■ **EXERCISE**: Update the lines from the start down to the one containing "I want to click on arrow-head, so" by replacing "particular" with "specific" and leaving everything else unchanged. Return only those lines.

■ **DATA TO PROCESS**:
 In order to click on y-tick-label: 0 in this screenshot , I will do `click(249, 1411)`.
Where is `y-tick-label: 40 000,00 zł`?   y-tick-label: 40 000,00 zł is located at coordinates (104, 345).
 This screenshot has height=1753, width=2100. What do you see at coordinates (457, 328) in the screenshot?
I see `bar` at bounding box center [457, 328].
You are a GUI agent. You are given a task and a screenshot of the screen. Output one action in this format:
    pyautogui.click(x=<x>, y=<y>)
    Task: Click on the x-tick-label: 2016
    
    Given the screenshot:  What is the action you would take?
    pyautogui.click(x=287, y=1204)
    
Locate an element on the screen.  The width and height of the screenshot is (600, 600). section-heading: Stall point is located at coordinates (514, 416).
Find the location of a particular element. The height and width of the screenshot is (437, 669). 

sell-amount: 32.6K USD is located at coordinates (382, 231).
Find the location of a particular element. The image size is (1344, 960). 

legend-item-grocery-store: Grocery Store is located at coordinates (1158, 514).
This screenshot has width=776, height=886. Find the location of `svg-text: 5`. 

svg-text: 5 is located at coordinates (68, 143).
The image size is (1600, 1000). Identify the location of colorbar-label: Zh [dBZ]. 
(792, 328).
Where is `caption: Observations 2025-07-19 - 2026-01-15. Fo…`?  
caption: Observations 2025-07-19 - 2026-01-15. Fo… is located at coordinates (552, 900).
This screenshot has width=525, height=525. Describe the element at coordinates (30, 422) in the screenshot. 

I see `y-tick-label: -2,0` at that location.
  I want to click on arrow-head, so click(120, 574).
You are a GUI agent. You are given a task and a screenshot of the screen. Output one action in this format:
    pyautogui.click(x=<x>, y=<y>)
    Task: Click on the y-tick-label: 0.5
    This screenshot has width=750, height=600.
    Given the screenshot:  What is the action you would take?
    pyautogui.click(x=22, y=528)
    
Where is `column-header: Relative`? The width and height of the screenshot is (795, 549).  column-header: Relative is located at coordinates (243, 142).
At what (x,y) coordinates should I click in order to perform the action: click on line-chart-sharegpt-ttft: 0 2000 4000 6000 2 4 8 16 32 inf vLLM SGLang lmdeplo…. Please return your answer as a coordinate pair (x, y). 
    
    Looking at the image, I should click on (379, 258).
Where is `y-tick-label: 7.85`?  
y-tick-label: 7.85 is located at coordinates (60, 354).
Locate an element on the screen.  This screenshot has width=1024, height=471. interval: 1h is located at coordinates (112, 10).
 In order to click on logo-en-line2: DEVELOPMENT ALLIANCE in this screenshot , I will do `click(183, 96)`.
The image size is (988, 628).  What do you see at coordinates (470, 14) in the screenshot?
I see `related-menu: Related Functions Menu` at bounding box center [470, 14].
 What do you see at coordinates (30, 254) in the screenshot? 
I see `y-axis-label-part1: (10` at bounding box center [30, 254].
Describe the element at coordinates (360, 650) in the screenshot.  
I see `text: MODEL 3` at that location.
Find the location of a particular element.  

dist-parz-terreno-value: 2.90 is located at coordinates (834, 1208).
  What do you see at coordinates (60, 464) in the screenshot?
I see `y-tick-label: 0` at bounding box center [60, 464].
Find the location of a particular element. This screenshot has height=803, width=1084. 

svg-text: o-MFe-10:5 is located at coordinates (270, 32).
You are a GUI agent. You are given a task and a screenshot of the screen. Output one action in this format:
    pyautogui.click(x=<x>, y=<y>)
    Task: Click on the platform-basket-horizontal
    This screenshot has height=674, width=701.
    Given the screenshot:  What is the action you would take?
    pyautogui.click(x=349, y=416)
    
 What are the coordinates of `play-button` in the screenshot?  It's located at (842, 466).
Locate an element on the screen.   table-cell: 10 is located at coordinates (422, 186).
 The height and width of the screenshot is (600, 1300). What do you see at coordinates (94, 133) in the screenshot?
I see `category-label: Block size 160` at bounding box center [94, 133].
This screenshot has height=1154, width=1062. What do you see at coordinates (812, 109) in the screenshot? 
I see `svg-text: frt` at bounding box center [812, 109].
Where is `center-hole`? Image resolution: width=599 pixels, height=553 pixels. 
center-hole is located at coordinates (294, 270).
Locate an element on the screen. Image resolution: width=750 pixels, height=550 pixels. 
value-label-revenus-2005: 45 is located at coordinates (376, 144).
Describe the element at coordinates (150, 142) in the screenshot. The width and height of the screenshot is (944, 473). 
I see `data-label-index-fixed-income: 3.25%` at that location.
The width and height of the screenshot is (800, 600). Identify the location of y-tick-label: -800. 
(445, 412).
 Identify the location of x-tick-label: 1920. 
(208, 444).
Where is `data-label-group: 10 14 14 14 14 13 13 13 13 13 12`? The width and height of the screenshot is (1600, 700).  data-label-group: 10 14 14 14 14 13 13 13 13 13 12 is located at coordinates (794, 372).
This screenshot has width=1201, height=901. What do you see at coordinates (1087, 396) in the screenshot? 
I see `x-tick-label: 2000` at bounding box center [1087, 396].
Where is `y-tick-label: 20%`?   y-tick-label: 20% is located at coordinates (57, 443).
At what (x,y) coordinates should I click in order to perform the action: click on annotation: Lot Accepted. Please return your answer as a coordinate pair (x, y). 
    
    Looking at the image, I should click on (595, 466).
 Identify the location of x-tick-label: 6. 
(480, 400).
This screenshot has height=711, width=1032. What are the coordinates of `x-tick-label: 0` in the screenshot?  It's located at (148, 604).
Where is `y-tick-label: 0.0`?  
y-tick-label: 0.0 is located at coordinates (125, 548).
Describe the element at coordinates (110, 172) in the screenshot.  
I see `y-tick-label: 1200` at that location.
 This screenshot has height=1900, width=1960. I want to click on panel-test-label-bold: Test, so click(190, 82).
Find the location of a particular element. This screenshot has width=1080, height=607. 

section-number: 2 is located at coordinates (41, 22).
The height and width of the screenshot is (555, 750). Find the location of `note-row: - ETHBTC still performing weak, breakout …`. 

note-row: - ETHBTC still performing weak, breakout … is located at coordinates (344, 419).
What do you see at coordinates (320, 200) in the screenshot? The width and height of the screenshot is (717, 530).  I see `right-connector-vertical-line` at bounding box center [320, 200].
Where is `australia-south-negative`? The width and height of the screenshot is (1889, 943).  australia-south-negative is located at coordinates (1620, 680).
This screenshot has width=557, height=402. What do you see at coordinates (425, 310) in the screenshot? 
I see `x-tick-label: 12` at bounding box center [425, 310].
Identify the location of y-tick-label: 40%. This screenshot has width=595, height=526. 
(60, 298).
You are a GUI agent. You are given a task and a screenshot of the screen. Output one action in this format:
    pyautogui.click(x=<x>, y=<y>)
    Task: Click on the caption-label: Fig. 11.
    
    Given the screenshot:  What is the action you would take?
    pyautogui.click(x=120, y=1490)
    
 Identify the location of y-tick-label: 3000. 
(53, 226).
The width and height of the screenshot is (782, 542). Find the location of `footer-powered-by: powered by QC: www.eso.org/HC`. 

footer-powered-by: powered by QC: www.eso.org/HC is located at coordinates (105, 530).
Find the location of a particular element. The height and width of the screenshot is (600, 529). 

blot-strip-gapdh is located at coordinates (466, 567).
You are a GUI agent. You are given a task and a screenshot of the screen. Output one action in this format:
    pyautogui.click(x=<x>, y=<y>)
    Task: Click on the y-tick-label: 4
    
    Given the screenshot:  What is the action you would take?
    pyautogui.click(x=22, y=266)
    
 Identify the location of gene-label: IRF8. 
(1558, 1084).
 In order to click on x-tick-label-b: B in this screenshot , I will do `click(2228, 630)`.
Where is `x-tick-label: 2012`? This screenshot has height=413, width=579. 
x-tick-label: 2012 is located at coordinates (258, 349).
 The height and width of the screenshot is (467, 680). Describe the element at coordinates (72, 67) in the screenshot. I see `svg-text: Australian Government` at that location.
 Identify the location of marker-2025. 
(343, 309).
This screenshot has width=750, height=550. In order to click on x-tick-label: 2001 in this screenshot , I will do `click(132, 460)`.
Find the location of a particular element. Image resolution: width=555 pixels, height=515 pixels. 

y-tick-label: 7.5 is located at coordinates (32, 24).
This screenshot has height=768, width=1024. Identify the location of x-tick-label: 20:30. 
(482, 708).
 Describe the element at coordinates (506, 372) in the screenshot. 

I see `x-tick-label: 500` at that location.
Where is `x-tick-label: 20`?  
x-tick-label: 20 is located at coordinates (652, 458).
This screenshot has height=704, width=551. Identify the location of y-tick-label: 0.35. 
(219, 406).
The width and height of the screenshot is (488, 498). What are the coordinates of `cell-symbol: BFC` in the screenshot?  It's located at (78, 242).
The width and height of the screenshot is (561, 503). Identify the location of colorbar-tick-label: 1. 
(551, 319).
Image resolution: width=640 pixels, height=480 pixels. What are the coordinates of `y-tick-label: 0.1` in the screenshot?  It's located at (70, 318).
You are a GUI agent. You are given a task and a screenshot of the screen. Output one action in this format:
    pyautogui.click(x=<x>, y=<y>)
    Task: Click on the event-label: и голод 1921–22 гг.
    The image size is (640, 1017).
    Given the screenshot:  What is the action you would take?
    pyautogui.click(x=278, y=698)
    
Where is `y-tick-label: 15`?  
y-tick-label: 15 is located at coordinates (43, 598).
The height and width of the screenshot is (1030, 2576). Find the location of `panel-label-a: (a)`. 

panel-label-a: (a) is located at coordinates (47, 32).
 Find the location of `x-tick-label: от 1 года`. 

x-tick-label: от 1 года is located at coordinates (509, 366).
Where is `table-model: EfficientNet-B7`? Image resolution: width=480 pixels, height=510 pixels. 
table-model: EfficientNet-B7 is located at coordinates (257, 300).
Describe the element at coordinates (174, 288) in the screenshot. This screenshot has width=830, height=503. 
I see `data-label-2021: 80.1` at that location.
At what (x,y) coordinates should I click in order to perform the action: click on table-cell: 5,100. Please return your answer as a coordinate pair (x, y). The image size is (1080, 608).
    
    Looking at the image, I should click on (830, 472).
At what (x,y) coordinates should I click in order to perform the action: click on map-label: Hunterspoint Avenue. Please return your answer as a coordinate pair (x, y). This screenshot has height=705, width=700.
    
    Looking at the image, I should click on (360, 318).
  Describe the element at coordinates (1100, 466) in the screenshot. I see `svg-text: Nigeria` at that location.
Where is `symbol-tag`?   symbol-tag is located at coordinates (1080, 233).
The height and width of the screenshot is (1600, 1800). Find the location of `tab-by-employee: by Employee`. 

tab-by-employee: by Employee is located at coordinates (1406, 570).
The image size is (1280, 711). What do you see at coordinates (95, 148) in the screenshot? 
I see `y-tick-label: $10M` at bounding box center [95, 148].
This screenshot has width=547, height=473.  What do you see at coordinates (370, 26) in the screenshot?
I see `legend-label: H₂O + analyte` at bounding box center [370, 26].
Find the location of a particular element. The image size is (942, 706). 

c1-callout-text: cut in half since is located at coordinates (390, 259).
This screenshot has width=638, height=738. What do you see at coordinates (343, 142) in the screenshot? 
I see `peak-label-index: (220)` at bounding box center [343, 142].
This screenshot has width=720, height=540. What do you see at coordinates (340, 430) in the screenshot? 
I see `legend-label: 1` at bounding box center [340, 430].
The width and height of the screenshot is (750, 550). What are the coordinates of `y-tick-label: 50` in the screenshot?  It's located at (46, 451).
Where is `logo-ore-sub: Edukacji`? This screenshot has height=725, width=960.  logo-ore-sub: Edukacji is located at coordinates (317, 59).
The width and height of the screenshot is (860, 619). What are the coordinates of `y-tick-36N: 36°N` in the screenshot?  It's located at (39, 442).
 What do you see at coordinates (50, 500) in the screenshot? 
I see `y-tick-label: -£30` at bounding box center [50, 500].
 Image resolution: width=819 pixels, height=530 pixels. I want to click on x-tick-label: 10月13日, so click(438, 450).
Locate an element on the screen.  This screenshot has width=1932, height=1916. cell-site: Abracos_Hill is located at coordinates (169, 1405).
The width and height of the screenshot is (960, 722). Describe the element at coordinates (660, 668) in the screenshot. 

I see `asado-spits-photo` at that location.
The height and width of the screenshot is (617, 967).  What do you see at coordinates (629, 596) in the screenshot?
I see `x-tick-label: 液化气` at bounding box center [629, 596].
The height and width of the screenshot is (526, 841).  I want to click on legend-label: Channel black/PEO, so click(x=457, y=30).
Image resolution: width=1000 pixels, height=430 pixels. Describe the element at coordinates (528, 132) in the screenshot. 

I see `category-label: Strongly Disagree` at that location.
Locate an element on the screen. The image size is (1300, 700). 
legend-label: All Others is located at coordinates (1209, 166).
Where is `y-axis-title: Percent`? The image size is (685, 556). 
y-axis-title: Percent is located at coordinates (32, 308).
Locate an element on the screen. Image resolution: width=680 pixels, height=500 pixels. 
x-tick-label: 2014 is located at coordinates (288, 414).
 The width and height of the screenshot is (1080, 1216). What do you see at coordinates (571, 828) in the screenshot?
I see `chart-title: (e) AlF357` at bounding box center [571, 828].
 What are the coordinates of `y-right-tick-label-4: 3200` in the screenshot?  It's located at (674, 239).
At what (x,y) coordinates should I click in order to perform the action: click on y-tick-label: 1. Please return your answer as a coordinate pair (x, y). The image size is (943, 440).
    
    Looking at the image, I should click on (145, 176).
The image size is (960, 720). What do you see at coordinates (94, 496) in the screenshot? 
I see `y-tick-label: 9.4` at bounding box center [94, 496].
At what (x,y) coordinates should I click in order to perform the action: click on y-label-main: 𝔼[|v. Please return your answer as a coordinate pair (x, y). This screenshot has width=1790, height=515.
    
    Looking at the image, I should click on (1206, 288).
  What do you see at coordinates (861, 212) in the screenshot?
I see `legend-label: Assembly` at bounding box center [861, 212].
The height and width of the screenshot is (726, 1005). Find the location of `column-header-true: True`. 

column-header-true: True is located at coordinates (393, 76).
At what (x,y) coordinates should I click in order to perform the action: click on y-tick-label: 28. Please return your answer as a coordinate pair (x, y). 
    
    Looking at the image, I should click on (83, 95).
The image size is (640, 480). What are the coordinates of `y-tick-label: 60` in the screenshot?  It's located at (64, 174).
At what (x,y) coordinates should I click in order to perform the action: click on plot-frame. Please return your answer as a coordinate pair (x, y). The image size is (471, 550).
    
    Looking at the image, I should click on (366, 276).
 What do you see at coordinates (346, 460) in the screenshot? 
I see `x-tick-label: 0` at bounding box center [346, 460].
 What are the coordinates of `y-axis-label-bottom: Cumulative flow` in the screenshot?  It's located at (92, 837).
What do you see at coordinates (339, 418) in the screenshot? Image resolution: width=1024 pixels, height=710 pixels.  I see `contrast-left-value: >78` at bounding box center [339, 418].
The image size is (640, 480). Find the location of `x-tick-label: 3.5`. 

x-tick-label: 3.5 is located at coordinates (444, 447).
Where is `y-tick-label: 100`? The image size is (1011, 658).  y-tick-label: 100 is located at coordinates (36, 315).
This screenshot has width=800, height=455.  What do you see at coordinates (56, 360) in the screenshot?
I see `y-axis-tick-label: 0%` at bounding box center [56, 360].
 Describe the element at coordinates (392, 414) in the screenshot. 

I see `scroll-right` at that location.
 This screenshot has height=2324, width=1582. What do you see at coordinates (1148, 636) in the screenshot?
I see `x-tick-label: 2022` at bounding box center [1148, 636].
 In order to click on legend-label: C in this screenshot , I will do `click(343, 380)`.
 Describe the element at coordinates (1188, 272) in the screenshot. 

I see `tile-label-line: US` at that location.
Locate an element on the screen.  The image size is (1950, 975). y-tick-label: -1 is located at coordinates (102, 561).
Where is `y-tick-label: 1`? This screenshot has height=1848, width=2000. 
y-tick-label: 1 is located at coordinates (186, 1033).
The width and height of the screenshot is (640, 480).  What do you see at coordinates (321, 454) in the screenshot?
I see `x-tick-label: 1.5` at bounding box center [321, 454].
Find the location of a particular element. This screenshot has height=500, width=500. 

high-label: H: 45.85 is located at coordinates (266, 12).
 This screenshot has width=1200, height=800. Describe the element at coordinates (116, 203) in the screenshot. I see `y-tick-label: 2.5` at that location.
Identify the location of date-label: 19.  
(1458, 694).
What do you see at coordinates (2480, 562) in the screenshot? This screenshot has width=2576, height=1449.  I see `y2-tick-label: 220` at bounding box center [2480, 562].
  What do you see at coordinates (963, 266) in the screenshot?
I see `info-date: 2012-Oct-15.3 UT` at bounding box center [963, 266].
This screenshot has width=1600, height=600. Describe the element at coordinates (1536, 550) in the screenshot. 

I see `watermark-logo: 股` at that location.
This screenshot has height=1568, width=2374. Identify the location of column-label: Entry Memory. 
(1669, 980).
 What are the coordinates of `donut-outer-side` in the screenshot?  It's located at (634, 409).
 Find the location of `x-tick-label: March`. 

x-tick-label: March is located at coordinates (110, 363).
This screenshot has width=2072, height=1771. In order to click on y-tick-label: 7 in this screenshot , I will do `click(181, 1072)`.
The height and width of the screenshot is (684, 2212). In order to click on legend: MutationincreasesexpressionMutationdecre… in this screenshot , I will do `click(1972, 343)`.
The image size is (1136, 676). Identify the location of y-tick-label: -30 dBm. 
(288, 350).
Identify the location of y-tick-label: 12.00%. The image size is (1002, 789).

■ **THE COMPLETED TASK**:
 In order to click on y-tick-label: 0 in this screenshot , I will do `click(249, 1411)`.
Where is `y-tick-label: 40 000,00 zł`?   y-tick-label: 40 000,00 zł is located at coordinates (104, 345).
 This screenshot has height=1753, width=2100. What do you see at coordinates (457, 328) in the screenshot?
I see `bar` at bounding box center [457, 328].
You are a GUI agent. You are given a task and a screenshot of the screen. Output one action in this format:
    pyautogui.click(x=<x>, y=<y>)
    Task: Click on the x-tick-label: 2016
    
    Given the screenshot:  What is the action you would take?
    pyautogui.click(x=287, y=1204)
    
Locate an element on the screen.  The width and height of the screenshot is (600, 600). section-heading: Stall point is located at coordinates (514, 416).
Find the location of a specific element. The height and width of the screenshot is (437, 669). 

sell-amount: 32.6K USD is located at coordinates (382, 231).
Find the location of a specific element. The image size is (1344, 960). 

legend-item-grocery-store: Grocery Store is located at coordinates (1158, 514).
This screenshot has width=776, height=886. Find the location of `svg-text: 5`. 

svg-text: 5 is located at coordinates (68, 143).
The image size is (1600, 1000). Identify the location of colorbar-label: Zh [dBZ]. 
(792, 328).
Where is `caption: Observations 2025-07-19 - 2026-01-15. Fo…`?  
caption: Observations 2025-07-19 - 2026-01-15. Fo… is located at coordinates (552, 900).
This screenshot has width=525, height=525. Describe the element at coordinates (30, 422) in the screenshot. 

I see `y-tick-label: -2,0` at that location.
  I want to click on arrow-head, so click(120, 574).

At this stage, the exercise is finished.